John Stone ist Nasirs Verteidiger. Zuvor hat er vorwiegend Drogendealer und Prostituierte vertreten. John Stone zählt nicht gerade zu den besten Anwälten. Er leidet an einem fiesen Hautausschlag. Ursprünglich sollte John Stone von dem Schauspieler James Gandolfini gespielt werden. Nach dem Tod von James Gandolfini hat der amerikanische Schauspieler John Turturro die Rolle übernommen. Mich begleitet Turturro seitdem ich mich richtig für das Kino interessiere. Er hat viel mit den Coen Bros. (z.B. „Miller´s Crossing“, „Barton Fink“, „The Big Lebowski“) und mit Spike Lee („Do the Right Thing“, Jungle Fever“, „Summer of Sam“) gedreht. Im letzten Jahr  habe ich ihn in dem italienischen Film „Mia Madre“ und neben Woody Allen in Fading Gigolo gesehen.

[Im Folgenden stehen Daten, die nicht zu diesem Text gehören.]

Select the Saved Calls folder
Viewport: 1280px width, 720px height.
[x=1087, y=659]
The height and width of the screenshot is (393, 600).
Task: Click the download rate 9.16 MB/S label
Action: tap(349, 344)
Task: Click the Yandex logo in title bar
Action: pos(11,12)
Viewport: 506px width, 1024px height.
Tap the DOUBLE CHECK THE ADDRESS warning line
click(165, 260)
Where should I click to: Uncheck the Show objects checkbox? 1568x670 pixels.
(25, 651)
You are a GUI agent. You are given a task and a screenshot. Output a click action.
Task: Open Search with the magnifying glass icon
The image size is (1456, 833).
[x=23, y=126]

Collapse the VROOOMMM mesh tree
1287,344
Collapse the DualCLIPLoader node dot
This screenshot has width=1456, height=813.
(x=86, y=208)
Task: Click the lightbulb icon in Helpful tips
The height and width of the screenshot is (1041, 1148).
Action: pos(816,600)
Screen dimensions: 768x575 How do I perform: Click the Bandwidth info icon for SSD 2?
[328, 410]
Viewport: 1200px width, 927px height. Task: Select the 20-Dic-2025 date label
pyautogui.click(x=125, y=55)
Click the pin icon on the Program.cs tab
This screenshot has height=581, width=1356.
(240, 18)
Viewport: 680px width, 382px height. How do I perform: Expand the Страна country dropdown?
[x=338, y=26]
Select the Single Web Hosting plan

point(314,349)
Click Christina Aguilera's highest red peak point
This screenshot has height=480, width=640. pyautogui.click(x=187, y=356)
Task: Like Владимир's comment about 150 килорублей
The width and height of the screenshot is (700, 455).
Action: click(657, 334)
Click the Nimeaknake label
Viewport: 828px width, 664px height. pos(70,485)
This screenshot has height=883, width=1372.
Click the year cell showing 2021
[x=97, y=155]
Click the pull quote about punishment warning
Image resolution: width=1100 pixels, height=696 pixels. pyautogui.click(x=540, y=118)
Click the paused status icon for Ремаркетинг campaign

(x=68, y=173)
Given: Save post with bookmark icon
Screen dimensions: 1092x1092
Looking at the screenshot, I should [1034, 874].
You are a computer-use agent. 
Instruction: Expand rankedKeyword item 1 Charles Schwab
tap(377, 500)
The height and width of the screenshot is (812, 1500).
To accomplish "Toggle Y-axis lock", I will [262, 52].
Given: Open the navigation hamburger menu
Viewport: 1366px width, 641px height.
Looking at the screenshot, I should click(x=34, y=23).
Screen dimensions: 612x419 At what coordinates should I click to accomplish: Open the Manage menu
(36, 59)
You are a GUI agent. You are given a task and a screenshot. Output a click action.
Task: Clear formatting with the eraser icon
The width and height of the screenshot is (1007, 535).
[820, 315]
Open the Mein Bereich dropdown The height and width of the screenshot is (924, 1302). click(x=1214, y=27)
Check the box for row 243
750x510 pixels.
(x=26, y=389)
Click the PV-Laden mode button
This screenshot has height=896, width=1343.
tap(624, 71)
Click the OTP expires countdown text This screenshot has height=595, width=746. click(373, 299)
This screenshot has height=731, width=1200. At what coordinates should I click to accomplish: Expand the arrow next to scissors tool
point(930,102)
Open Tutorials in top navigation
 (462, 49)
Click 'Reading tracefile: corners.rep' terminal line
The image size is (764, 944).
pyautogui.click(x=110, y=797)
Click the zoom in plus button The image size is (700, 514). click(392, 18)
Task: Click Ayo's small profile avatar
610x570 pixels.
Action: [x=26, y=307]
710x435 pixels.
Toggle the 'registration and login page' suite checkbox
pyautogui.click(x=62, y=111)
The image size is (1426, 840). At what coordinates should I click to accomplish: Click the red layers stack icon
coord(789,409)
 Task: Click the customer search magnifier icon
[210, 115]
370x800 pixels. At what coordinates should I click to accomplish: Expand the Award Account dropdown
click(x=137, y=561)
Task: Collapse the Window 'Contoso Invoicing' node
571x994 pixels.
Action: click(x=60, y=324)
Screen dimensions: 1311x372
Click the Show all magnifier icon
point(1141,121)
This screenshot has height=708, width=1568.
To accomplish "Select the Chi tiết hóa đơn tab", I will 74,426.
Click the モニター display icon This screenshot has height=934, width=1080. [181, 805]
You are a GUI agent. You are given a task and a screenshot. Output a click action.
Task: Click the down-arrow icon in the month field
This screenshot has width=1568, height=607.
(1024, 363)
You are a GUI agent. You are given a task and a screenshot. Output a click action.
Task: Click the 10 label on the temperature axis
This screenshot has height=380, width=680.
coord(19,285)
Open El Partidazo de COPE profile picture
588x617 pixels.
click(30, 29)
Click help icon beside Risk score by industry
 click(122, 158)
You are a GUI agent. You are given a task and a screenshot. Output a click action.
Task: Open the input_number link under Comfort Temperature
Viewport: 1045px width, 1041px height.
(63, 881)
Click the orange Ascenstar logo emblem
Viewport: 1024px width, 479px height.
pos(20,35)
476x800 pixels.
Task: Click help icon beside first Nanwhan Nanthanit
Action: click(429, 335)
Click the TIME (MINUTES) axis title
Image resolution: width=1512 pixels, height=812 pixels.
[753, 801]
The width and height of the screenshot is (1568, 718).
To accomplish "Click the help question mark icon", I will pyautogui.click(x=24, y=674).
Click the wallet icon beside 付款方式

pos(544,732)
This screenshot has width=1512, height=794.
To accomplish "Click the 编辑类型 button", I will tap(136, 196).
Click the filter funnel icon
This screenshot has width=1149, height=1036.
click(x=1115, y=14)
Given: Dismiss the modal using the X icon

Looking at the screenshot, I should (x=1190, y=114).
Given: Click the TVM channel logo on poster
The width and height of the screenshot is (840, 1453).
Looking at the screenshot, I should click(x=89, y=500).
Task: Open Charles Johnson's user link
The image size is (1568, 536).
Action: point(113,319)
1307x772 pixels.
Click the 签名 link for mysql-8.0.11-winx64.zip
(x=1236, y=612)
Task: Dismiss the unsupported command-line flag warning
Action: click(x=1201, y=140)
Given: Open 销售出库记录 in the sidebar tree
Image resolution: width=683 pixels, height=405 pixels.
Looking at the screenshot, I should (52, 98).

Dennis Box ist der erfahrene Polizist, der in dem Fall der ermordeten jungen Frau ermittelt. Zusammen mit der Staatsanwältin (gespielt von Jeannie Berlin) ist Box meine Lieblingsfigur der Serie. Ich mag wie er seinen Job als Cop ausübt. Gespielt wird er von dem amerikanischen Theater- und Filmschauspieler Bill Camp. Mir war er sehr vertraut, nachdem ich mir seine Filmografie angeschaut habe, wusste ich auch warum. In zig Filmen habe ich ihn bereits gesehen. Geachtet hatte ich auf ihn bislang nicht. Mitgewirkt hat er u.a. in Compliance, Lincoln, 12 Years a Slave, Love & Mercy, Birdman or (The Unexpected Virtue of Ignorance).

 

 

Freddy ist ein sehr einflussreicher Gefängnisinsasse mit dem sich Nasir auseinandersetzen muss. Gespielt wird er von dem amerikanischen Schauspieler Michael K. Williams. Er ist durch seine Rolle in der TV-Serie „The Wire“ bekannt geworden. In der Serie „Boardwalk Empire“ hat er auch gespielt, aber er war auch in Kinofilmen wie Gone Baby Gone, 12 Years a Slave und Inherent Vice zu sehen.

 

 

Helen Weiss ist die Staatsanwältin in dem Fall der ermordeten jungen Frau. Mrs. Weiss ist meine zweitliebste Figur der Serie. Ich liebe ihr latent angewidertes Charaktergesicht, ihre spröde, leicht entrückte und doch konzentrierte Art, ihre kratzige, ruhige und trotzdem etwas schrille Stimme. Gespielt wird Mrs. Weiss von der amerikanischen Schauspielerin Jeannie Berlin. Vor ein paar Monaten habe ich erst in meinem Beitrag zu Woody Allens Café Society über sie geschwärmt. Mit ihrer Performance hier hat sie sich quasi aus dem Stand zu einer meiner neuen Lieblingsschauspielerinnen entwickelt. Wie kann es sein, dass sie meiner Aufmerksamkeit so lange entgangen ist? Der Name sagte mir immer etwas, im Jahr 1972 hat sie eine Oscar-Nominierung für „The Heartbreak Kid“ erhalten. Sie hat immer wieder längere Drehpausen eingelegt. In den Kinofilme Margaret und Inherent Vice hat sie gespielt. Jeannie Berlin wäre perfekt für die Coen Bros – warum haben die sie noch nicht entdeckt? Fragen über Fragen, Hauptsache ich sehe sie jetzt öfter.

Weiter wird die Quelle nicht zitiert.